Não há curiosidade genuína, nem aprofundamento, nem reflexão sobre como aquela ferramenta poderia realmente ampliar a performance ou resolver um problema concreto. É um uso automático – quase simbólico – que reforça a aparência de modernidade, no entanto, não constrói competência.
O resultado é um tipo de profissional que sabe “usar” IA, mas não sabe pensar, atuar e inovar com a tecnologia. E essa diferença, que pode parecer tão sutil, é determinante para o desenvolvimento de uma carreira nos tempos atuais.
Veja que a demanda não é por conhecimento técnico acerca da inovação. Ninguém está pedindo que os novos talentos tenham pós-doutorado em ciência da computação ou engenharia de dados. O ponto é ser capaz de ir além do modismo porque tendências vêm e vão, porém, a capacidade de pensar de forma crítica, conectar ideias e aprender de forma contínua permanece.
A inteligência artificial é uma ferramenta poderosa, só que, como toda ferramenta, seu valor depende de quem a utiliza, como ela é usada e do propósito com o qual ela é aplicada. Quando a adoção da IA ou de outra tecnologia se limita a seguir o fluxo, apenas para não parecer ultrapassado, a chance é que o resultado seja raso: pouco aprendizado, pouca diferenciação e, no fim, nenhuma transformação real.

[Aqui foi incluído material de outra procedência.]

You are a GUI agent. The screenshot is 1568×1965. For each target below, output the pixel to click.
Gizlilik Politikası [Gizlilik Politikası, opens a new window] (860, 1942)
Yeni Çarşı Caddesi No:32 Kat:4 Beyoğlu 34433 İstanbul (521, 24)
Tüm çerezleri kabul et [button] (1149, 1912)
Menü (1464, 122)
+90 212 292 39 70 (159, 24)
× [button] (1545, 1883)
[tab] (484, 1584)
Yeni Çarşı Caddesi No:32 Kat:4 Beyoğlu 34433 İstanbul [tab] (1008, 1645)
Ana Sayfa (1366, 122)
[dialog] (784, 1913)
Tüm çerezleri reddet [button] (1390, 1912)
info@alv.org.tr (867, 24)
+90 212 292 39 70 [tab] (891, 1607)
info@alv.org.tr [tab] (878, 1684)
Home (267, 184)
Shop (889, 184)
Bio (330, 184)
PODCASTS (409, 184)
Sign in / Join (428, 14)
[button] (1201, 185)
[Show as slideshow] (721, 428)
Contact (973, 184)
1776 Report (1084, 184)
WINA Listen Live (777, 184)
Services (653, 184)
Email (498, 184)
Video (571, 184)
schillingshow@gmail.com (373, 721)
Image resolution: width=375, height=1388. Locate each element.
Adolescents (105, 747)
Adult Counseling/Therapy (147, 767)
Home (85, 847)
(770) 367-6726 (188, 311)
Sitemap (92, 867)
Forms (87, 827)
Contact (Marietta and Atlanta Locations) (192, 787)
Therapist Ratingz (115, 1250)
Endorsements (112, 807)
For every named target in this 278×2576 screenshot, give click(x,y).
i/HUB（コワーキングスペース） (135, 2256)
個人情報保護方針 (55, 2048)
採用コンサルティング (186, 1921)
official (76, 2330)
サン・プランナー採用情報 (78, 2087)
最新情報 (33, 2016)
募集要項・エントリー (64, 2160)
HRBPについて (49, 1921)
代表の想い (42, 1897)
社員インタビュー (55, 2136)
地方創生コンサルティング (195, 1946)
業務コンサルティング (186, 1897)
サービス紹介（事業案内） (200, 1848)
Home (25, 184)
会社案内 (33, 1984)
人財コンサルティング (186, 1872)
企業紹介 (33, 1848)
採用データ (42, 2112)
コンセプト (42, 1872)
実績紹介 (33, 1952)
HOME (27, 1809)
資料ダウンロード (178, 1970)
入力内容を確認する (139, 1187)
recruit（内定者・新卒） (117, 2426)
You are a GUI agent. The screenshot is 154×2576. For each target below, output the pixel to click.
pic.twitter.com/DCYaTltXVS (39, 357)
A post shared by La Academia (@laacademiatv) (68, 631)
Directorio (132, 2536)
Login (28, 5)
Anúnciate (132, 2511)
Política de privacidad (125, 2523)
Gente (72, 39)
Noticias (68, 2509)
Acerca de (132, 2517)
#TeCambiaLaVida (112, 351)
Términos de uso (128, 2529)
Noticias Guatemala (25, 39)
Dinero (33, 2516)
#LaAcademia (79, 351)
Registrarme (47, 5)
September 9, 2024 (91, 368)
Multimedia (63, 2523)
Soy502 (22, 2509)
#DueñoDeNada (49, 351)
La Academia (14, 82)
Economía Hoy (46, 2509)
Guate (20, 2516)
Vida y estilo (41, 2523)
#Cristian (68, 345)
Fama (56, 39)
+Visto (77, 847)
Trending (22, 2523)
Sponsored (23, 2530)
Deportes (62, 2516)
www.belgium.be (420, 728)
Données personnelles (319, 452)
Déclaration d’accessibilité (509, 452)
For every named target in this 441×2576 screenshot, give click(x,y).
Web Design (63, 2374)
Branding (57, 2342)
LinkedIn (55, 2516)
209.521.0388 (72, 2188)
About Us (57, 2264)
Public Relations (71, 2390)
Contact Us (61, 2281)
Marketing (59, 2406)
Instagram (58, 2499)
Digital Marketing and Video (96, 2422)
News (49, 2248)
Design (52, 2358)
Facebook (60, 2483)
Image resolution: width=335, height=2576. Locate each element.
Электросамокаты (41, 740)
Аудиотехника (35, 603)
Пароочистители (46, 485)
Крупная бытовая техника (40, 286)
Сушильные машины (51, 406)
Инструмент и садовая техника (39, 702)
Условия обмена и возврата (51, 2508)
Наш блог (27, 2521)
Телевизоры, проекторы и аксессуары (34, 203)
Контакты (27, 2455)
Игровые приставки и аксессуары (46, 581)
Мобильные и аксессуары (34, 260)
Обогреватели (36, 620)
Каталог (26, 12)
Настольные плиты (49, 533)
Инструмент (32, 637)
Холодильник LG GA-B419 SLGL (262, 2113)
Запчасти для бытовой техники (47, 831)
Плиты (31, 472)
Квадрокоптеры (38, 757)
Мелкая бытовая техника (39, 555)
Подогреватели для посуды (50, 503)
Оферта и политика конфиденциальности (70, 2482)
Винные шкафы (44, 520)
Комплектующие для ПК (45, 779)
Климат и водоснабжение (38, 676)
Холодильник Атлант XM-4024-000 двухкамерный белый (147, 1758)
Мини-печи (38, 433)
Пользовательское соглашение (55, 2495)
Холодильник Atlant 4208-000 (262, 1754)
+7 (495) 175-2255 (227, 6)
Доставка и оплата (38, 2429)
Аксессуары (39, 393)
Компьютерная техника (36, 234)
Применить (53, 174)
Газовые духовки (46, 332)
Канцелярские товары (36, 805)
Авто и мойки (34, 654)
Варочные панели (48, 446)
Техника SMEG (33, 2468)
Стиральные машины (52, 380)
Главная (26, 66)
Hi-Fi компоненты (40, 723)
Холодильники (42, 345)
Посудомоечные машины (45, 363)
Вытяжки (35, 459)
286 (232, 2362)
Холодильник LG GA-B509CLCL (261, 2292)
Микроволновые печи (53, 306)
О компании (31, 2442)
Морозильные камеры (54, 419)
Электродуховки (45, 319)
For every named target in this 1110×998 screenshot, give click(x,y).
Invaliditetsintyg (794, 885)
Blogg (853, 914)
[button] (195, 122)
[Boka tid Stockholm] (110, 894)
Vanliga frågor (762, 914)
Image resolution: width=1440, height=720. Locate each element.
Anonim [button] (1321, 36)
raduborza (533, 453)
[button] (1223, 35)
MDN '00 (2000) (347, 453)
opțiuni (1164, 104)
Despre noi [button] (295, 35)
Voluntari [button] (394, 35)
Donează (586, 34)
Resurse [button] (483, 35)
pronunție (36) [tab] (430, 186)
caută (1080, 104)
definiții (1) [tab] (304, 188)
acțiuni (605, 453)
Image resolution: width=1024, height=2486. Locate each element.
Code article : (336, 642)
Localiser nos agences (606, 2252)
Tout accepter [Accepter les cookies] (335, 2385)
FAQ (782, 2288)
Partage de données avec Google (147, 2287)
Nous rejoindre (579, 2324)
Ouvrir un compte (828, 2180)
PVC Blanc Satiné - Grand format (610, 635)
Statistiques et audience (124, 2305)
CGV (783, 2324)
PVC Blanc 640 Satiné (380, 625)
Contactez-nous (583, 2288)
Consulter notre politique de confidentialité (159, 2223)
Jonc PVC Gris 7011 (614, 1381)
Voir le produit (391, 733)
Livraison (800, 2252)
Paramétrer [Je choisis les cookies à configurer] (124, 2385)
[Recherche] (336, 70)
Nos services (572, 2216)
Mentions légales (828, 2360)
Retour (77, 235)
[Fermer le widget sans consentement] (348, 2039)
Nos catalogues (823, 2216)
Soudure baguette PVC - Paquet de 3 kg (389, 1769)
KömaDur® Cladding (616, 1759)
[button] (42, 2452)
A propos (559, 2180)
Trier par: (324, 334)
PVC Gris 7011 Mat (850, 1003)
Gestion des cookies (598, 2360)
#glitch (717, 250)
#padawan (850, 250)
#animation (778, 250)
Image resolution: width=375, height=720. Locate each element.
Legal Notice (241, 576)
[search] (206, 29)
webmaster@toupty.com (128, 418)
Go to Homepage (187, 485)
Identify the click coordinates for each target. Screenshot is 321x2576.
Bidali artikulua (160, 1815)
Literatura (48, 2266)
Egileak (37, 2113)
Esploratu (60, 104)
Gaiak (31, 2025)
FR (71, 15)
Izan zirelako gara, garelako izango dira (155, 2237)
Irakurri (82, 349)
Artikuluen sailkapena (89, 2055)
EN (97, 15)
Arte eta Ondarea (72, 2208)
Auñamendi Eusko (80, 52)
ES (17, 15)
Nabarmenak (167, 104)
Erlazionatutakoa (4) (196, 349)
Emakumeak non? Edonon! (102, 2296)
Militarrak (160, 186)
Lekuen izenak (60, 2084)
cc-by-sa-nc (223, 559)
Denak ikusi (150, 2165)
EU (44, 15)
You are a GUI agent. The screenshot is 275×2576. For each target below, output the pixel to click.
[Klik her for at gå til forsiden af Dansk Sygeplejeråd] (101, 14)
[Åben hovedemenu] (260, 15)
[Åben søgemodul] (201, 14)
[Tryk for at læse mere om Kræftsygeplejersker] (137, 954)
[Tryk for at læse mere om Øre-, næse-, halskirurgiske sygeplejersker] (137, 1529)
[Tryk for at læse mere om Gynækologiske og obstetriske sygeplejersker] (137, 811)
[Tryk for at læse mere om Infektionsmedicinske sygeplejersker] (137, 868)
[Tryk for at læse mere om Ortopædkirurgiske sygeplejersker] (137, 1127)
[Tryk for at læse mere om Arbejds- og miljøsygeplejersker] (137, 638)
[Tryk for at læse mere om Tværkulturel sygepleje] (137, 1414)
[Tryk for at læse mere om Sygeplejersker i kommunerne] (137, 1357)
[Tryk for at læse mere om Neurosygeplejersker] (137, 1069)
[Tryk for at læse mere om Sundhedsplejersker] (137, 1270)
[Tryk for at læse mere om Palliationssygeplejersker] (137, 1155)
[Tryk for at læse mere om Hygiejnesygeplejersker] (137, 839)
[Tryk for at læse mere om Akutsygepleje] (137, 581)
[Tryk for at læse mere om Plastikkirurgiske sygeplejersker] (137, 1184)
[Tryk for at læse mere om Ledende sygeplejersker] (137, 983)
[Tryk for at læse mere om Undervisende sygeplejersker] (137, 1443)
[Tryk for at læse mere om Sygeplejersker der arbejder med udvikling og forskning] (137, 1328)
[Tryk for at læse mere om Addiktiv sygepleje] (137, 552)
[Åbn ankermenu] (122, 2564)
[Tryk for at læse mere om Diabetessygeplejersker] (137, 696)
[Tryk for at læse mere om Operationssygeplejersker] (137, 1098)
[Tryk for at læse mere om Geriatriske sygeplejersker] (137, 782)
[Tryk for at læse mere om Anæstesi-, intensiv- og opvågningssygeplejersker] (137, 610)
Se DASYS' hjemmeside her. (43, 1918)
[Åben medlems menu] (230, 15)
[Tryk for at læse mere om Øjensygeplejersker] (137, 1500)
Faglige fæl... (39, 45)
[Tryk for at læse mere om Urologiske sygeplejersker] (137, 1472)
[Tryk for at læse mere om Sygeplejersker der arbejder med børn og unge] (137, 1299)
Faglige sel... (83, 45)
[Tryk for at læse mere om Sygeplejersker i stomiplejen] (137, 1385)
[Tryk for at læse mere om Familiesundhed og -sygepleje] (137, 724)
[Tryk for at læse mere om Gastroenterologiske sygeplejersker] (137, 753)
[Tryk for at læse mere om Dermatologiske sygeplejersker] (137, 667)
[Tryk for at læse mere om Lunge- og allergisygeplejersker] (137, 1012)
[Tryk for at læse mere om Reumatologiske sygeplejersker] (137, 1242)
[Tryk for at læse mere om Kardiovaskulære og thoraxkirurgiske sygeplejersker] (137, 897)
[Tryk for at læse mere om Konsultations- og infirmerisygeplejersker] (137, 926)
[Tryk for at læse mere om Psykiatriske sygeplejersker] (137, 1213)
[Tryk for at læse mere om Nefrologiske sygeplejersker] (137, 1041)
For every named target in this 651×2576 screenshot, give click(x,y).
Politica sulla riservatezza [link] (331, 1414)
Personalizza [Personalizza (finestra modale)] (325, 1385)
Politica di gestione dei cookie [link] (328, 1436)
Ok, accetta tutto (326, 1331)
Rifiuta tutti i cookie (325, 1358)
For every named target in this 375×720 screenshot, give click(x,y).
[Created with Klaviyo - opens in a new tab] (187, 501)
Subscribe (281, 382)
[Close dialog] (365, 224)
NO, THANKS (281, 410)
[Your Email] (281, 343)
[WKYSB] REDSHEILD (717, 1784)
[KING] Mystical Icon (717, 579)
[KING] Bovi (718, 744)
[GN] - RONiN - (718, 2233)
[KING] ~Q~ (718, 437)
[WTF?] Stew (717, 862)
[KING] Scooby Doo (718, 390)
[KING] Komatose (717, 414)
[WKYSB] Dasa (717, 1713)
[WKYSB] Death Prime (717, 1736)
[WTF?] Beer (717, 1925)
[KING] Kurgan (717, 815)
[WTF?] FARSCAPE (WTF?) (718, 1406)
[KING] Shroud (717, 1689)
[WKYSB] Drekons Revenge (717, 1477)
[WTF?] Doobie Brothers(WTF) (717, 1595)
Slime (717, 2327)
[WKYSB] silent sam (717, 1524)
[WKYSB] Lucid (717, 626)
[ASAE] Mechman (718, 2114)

No entanto, se há um conhecimento mais profundo e uma estratégia realmente pensada, a tecnologia deixa de ser vitrine e passa a ser alavanca. Ela amplia a visão, impulsiona a tomada de decisão e fortalece competências humanas que continuarão sendo essenciais, como análise, empatia e criatividade.
Quem acredita que a bolha deve estourar argumenta que esse efeito vem, em parte, do mau uso da IA. Muitos negócios que receberam investimentos, na verdade, utilizaram a inteligência artificial apenas como uma “nova embalagem” para serviços que já existiam e isso, inevitavelmente, cria uma quebra de expectativa. A frustração é grande, afinal as promessas eram de revolução, mas o que se entregou foi apenas uma versão repaginada do que já existia.
Por um tempo, essa estratégia até sustenta manchetes, atrai capital e gera visibilidade. Contudo, sem inovação concreta, a confiança se desgasta.
Da mesma forma, profissionais que apenas “se vestem” de digitais, sem mudar de fato a forma de pensar e atuar, também acabam gerando essa quebra de expectativa. No início, o discurso pode até convencer – um currículo atualizado, menções a ferramentas da moda, palavras-chave alinhadas às tendências -, só que, com o tempo, a prática revela o quanto há (ou não) de consistência por trás da aparência.
O problema de tratar a IA como uma embalagem também vale para a carreira: quando a forma se sobrepõe ao conteúdo, o resultado pode até parecer moderno, mas é vazio. Como se diz na moda: o visual não para de pé. E o mercado, assim como os investidores, têm cada vez menos paciência com a estética vazia disfarçada de inovação.